Jo Burns-Russell, lives in Northampton and is managing director of marketing agency Amplitude

"We’re just entering our second week as part of the official trial which launched on 1 June. I was definitely apprehensive about the concept at first. We’re a fast growing company, so I was worried about managing our workload.

"So far the feedback from the staff has been great. I think our managers have been a little more stressed as we work to find the balance, but its very early days so I’m confident that this will get better once the workflows are established.

"We feel confident we’ll still get the work done. It's a cliché but this really is about working smarter, not harder. We work in the creative media sector, so our clients come to us for our creative thinking, and in my mind this will only be better with a team that has time to do their own thing too. Most of our staff already have side projects lined up.
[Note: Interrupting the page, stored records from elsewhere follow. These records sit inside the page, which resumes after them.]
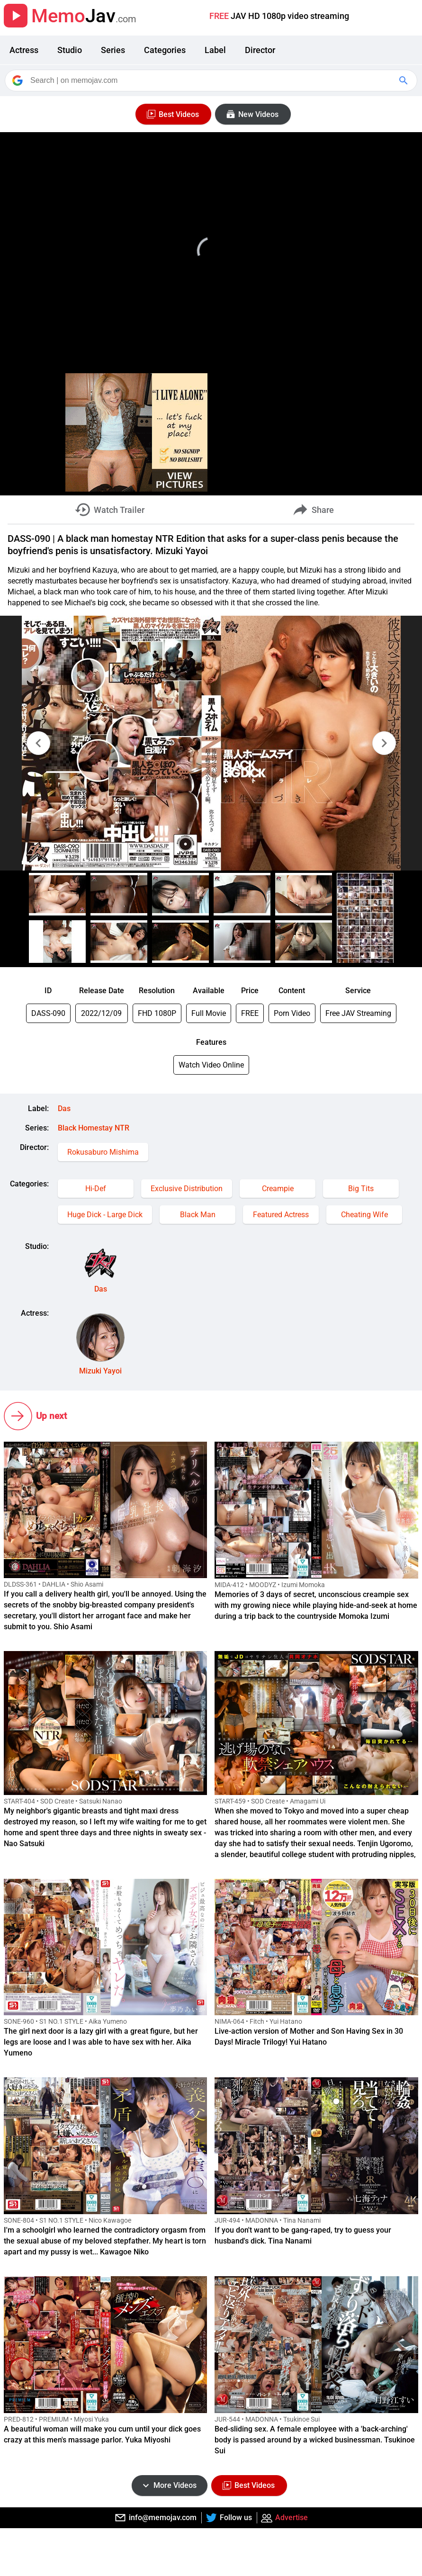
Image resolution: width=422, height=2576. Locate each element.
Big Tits (361, 1188)
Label (215, 50)
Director (260, 50)
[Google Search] (404, 80)
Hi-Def (95, 1188)
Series (113, 50)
"We’re already feeling the benefits, just having that extra time for ‘life stuff’ is making me feel less stressed and rushed all the time. But it's going to take conscious effort too – I’m one of those people who does a million things, sometimes at the detriment of my health and wellbeing – I’m trying to use the time mindfully and not just keep filling every second with work. It's a real culture shift that's needed, modern working tells us we need to be busy all the time, but actually, how much of that busyness is stuff you need to do over stuff you feel guilted into by our current work culture?

"At the moment, we're staggering our days so half the team take a Wednesday off and half Friday. Change isn’t always easy, but I hope that we can lead by example and show that you can put people first and still be a profitable company, life shouldn’t be all work no play and that shines through in everything we do at Amplitude. I’m proud of us all for taking the plunge."